Além disso, deve ser destacado o fato de uma norma tão importante, e com potenciais impactos tão severos, ser apresentada por meio de resolução – ato unilateral – em um cenário de desmonte de órgãos e estruturas de participação da sociedade na política urbana nacional.
Aparentemente é mais uma demonstração de autoritarismo que deve ser rechaçada, especialmente considerando seu conteúdo que, em uma aparente complementação da lei da liberdade econômica – 13.874/19 – pretende promover a desregulamentação e afrouxamento da política urbana em favor da propriedade privada e das atividades a ela inerentes, mascarada sob o viés da tal liberdade econômica, como se esta não se submetesse as regras de interesses difusos e coletivos.

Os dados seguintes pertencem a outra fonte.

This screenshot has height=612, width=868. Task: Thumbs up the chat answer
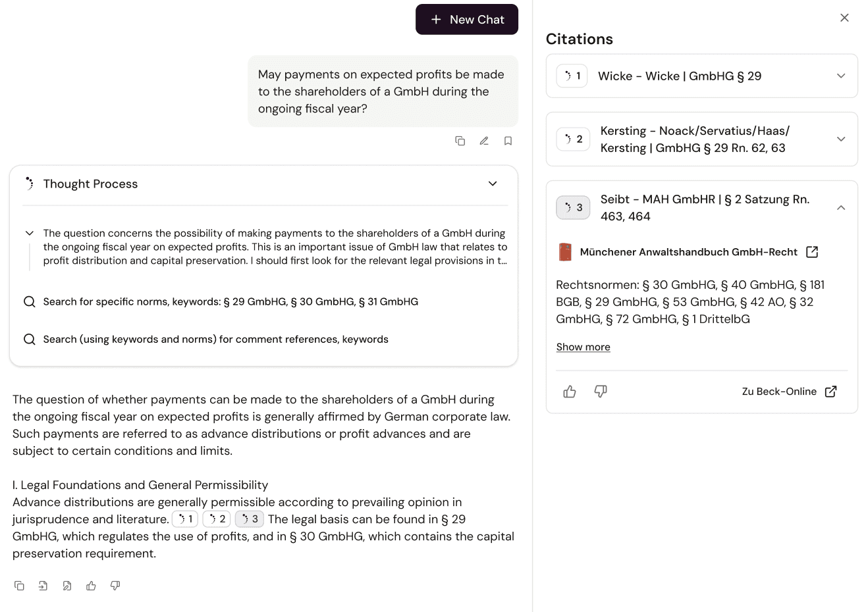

Quanto ao mérito, as inconstitucionalidades e ilegalidades são inúmeras, entre as principais, destacamos, em primeiro lugar, que há uma clara violação do pacto federativo, na medida em que a referida resolução invade a competência do município na ordenação e controle do uso do solo (artigo 182 da Constituição Federal e artigo 4º, VI do Estatuto da Cidade), cria obrigações exigindo que os municípios tenham “legislação própria de direito urbanístico para a Lei nº 13.874” e “legislação própria de risco de baixo risco de direito urbanístico”, desconsiderando a autonomia municipal e do Distrito Federal de legislar sobre o seu território e outras inerentes ao pacto federativo.
Em segundo lugar, a submissão do licenciamento urbanístico ao dogma da liberdade econômica em detrimento de outros princípios e regras constitucionais, como a função social da propriedade e a supremacia do interesse público, se configura como uma impropriedade que pretende subverter o sentido teleológico do ordenamento jurídico nacional, levando a uma “supremacia do interesse privado” sem qualquer fundamento jurídico que sustente tal pretensão, contrariando todos os princípios relacionados ao Direito administrativo, urbanístico e ambiental.
Além disso, desconsidera a legislação existente no país sobre licenciamento ambiental, sem qualquer critério ou apresentação de estudo técnico formula o conceito de “risco no direito urbanístico”, acaba com os alvarás e habite-se em obras consideradas de “baixo risco” e, por fim, possibilita que empresas privadas ofereçam os serviços de licenciamento, retirando a competência dos municípios sobre o licenciamento urbanístico.
O licenciamento faz parte de um conjunto de procedimentos de “direito urbanístico”, previsto no artigo 24, I da Constituição Federal e estabelecido por meio de lei municipal, geralmente no Plano Diretor Municipal, para o pleno desenvolvimento das funções sociais da propriedade e da cidade e para garantir o bem comum dos habitantes.
No que se refere ao Plano Diretor Municipal, a Resolução enfraquece seu papel na regulação da atividade imobiliária e na determinação da função social da propriedade urbana em contradição a um cenário de reconhecimento, pelo Supremo Tribunal Federal, da primazia do plano diretor no que se refere à regulação urbana (RE 607940).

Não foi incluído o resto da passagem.